Mr. Gunther related a conversation he had with the President shortly before publication of the book, in which he asked him if when in the company of others who were smoking he felt he was missing something, if it was difficult to refrain from smoking. To this Mr. Eisenhower replied, “No, I just think. “I had the will power to quit, and they haven’t.””
—Evangelistic Illustration
703 “Lighting Up” Students’ Futures
In the town of Randolph, Mass., a local high school wanted to set up a scholarship fund for local boys and girls. Under the slogan, “Light up a student’s Future, Not a Cigarette,” the town’s residents who smoked were asked to give up cigarettes for one day, giving the money saved to the scholarship fund. Every church in Randolph endorsed the plan, and cigarette counters in many stores were draped in black. In one day, $35,000 was received.
704 Pretending Also Helps
As I sat beside a man on a long bus trip, I noticed that every half hour or so he would check his watch, then twist his foot on the floor as if he were crushing a cigarette. Fascinated, I finally asked him what he was doing.

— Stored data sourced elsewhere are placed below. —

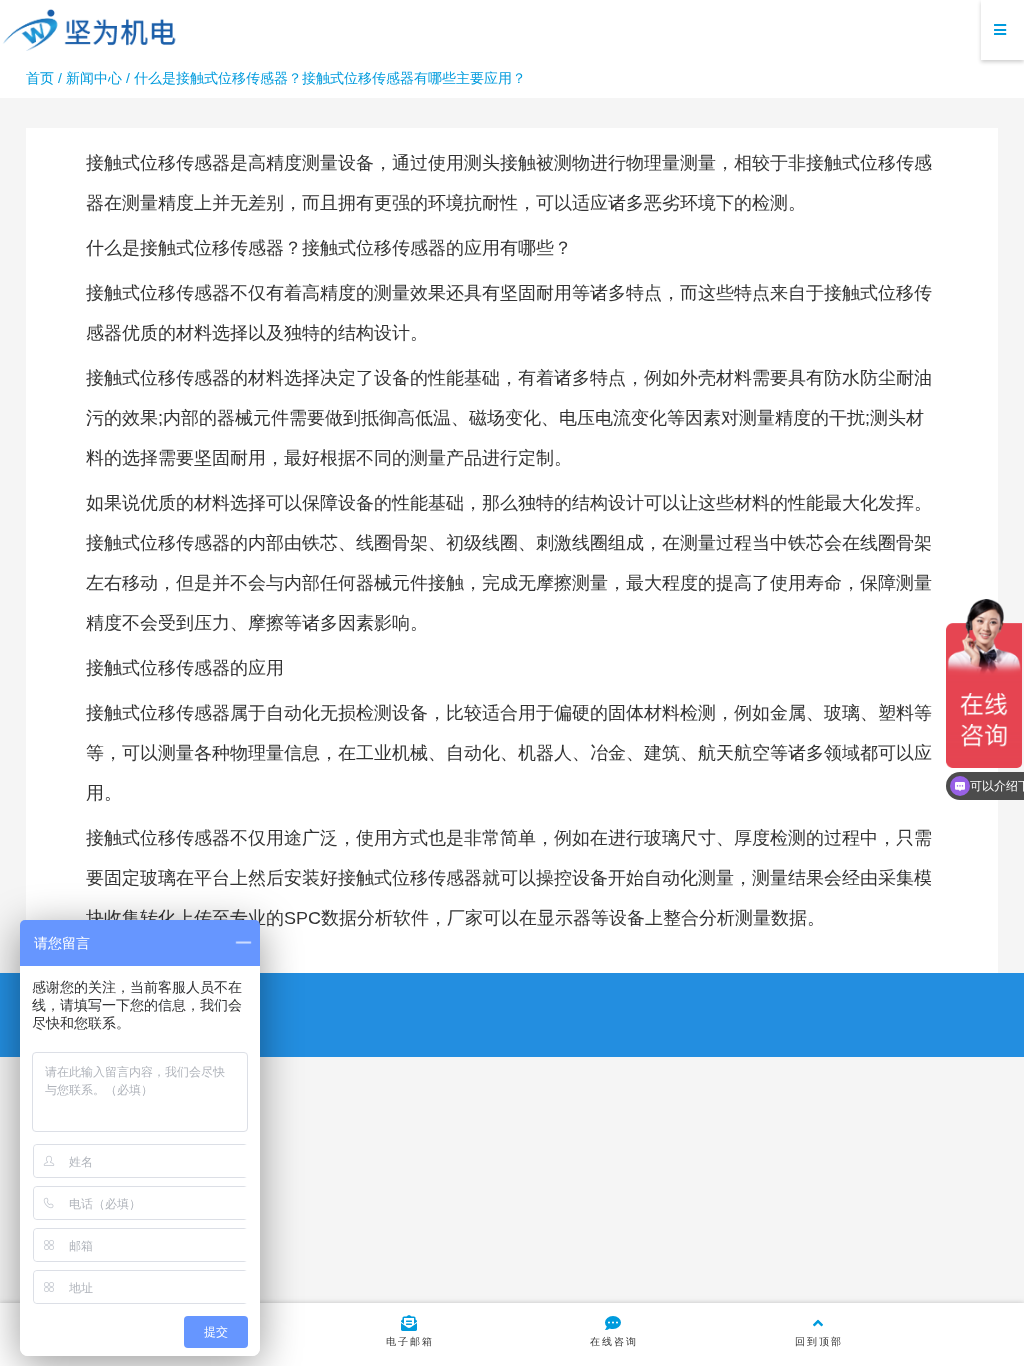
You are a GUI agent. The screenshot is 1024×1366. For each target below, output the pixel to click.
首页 (40, 78)
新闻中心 (94, 78)
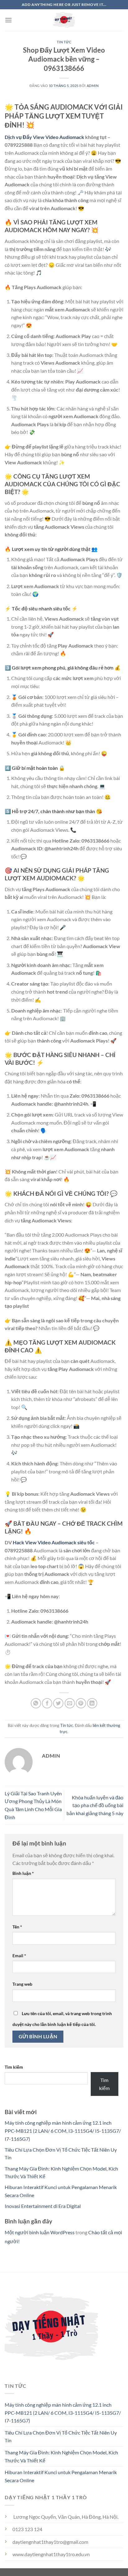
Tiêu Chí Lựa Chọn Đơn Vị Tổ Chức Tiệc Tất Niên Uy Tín (61, 2437)
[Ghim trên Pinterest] (81, 1703)
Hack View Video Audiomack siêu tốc (54, 1542)
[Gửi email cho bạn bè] (70, 1703)
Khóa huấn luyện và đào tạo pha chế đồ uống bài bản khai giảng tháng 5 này (94, 1805)
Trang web (22, 1984)
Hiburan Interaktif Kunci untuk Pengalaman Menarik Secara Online (61, 2476)
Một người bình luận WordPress (40, 2232)
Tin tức (64, 42)
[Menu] (8, 20)
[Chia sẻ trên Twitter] (58, 1703)
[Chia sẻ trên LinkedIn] (92, 1703)
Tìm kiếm (14, 2067)
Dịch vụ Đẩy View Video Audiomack (44, 137)
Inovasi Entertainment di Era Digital (43, 2206)
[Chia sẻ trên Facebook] (47, 1703)
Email (19, 1955)
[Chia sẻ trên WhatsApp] (36, 1703)
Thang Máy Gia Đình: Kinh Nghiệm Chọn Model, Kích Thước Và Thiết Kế (61, 2456)
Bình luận (23, 1873)
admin (93, 86)
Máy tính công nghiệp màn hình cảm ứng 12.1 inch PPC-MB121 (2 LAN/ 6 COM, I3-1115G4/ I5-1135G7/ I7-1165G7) (63, 2130)
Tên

“Well,” he said patiently, “I’m trying to quit smoking. So, every time I get the urge to smoke, I pretend I’m just putting out a cigarette, and it kills the urge. Two weeks ago, I put out 30 imaginary cigarettes a day. Now I’m down to 28!”
—Reader’s Digest
705 First Class Quitting
Texas businessman Frank O Donnell once quite smoking. As part of the ritual of reinforcing his will power, he has been putting 60 cents into a jar each morning. This represents a pack and a half of cigarettes at 40 cents a pack and is a visual reminder of how much he is saving.
The other morning his young son Mike questioned the honesty of this. “You buy them at cut rate,” said Mike. “You don’t save that much.”
“My boy,” advised O’Donnell firmly, “when you quit anything, quit first class.”
—Dallas Morning News
706 Diagnosing Wrong Creature?
One unusual reason for giving up smoking is that of a Rancho Santa Fe, Calif., woman who quit because of her pet macaw. It developed a persistent cough. A veterinarian checked the macaw and determined that it didn’t have pneumonia or psittacosis, two of the possibilities that worried her. The final diagnosis was that the macaw was imitating the cough of its cigarette-smoking owner.